Облака, конечно, не могут быть без реки. Поэтому река детства также навечно впечатана в сердце:
Во мне течет река по перекатам,
она, совсем как в детстве, широка,
никто не знал в разливы, где река там,
где небосклон, несущий облака.
Пусть у поэта не было юности, но у него, несмотря на время, было детство, неподвластное “суете и страху”, с присутствием всех первородных и насущно необходимых человеку стихий. “У детства были солнце и луна,/ и облако, и крыша с голубятней,/ и двор в прямоугольнике окна,/ и ветви клена, небо необъятней…” Тогда возможен некий прочный мост между первыми годами и зрелостью — над бездонным провалом молодости.
Говоря о поэмах Александра Ревича, надо заметить, что именно в них он полностью реализует свою установку на хождение по земле. Это неторопливые поэмы-прогулки по жизни, где естественно звучащая речь, без уплотнения, характерного для стиха, создает эффект присутствия в той давней реальности, избыть которую никак не удается. “Все остается: радость и утрата,/ и ничего забыть нам не дано”. Поэмы Александра Ревича соотносятся с поэмами Владимира Луговского, возможно самостоятельное и более узкое исследование, посвященное их внешним и более глубоким пересечениям. Во всяком случае, в поэмах поэт “заговорил” раньше, чем в стихах, что, вероятно, связано с их большей погруженностью в непридуманную и переполняющую впечатлениями реальность. Что создает больший напор высказывания — мир словно говорит сам за себя, еще не ограниченный — не ограненный — познающим и взыскующим смысла разумом. То есть эпос всегда рождается раньше лирики. Если лирика Александра Ревича возвышенно-бытийна, то поэмы подводят под нее прозаично-бытовой фундамент. Хотя случаются чисто лирические и афористичные прорывы: “Я снова мальчик, снова трушу,/ хотя все знаю наперед,/ когда Россия прямо в душу/ в дымину пьяная бредет”.
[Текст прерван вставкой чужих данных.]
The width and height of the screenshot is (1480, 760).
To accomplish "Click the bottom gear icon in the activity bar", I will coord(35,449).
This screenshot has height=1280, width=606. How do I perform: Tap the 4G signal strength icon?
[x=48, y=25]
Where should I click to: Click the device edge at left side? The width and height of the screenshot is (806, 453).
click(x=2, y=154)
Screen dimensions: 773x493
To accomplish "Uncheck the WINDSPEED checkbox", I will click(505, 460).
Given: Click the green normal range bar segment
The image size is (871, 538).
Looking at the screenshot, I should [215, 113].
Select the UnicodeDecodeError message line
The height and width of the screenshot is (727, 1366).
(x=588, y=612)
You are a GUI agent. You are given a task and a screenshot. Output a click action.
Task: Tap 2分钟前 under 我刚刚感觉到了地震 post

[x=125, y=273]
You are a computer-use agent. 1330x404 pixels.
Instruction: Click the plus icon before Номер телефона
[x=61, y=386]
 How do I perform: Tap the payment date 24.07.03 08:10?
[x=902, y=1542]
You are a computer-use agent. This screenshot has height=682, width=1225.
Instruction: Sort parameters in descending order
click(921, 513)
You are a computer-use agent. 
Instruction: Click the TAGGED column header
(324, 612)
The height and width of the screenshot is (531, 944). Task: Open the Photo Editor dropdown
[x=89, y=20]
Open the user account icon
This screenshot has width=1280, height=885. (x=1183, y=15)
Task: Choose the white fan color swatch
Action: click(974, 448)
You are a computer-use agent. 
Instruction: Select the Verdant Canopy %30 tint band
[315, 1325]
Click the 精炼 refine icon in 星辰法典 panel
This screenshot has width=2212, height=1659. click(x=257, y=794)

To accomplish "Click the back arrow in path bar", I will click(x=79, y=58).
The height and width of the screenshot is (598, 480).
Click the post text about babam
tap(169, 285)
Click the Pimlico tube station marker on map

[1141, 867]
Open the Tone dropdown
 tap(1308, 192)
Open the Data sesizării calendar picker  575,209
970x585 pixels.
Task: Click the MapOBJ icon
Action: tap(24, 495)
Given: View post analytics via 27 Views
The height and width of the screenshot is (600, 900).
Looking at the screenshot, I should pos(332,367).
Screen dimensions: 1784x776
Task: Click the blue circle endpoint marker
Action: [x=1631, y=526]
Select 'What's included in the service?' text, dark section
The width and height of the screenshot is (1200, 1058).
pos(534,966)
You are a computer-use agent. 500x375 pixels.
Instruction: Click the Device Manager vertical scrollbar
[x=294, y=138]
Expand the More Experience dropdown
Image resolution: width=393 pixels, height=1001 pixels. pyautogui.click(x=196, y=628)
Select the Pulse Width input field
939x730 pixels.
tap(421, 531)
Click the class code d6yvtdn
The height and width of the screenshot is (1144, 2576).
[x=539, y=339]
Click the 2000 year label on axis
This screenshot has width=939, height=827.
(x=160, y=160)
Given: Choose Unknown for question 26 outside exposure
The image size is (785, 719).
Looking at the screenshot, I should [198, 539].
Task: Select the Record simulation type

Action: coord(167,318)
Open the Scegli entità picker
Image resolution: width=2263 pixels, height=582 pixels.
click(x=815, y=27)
Большую часть книги составили стихи переводные. 52 поэта — от Петрарки до Янниса Рицоса — представлены нам Александром Ревичем в разных пропорциях, но в максимально академическом переводе — максимально возможно академическом для поэта. Наиболее полно представлен Верлен. В какой-то мере это незнакомый поэт — особенно для тех, кто читал его в переводах Пастернака. “На сердце растрава и дождик с утра” — это, конечно, перевод вольный. “Слезы в сердце моем, как над городом дождик”, — безусловно ближе к тексту оригинала, но запоминаться не хочет. Я думаю, что правы и Пастернак, и Ревич. Потому что любой подстрочник неисчерпаем. Смысл любого перевода — взаимодействие культур, а сам переводчик есть именно то, что в результате этого взаимодействия возникает. Сами же переводы можно рассматривать и как горы шлака ради нескольких светлых и свежих голов. Хотя, быть может, самое лакомое остается самим переводчикам — некое дуновение смысла, ускользающее от воплощения, но как-то отзывающееся в дальнейшем. Хотя бы тем, что переводчики, в отличие от чистых поэтов, живут намного дольше. Очевидно, что Бог их любит. Не за то ли смирение, с которым они отдают себя другим? Обретая в итоге самих себя.
Во всяком случае, именно в переводе очевидно, что культура — это прежде всего труд, некие долговременные и сознательные усилия в определенном направлении. Так река упорно разрушает — переводит в ничто — даже самые твердые породы, если они оказываются на ее пути к другой реке или к морю. Безусловно, есть и в Александре Ревиче это властное и неукротимое начало, способное подчинять, по видимости подчиняясь.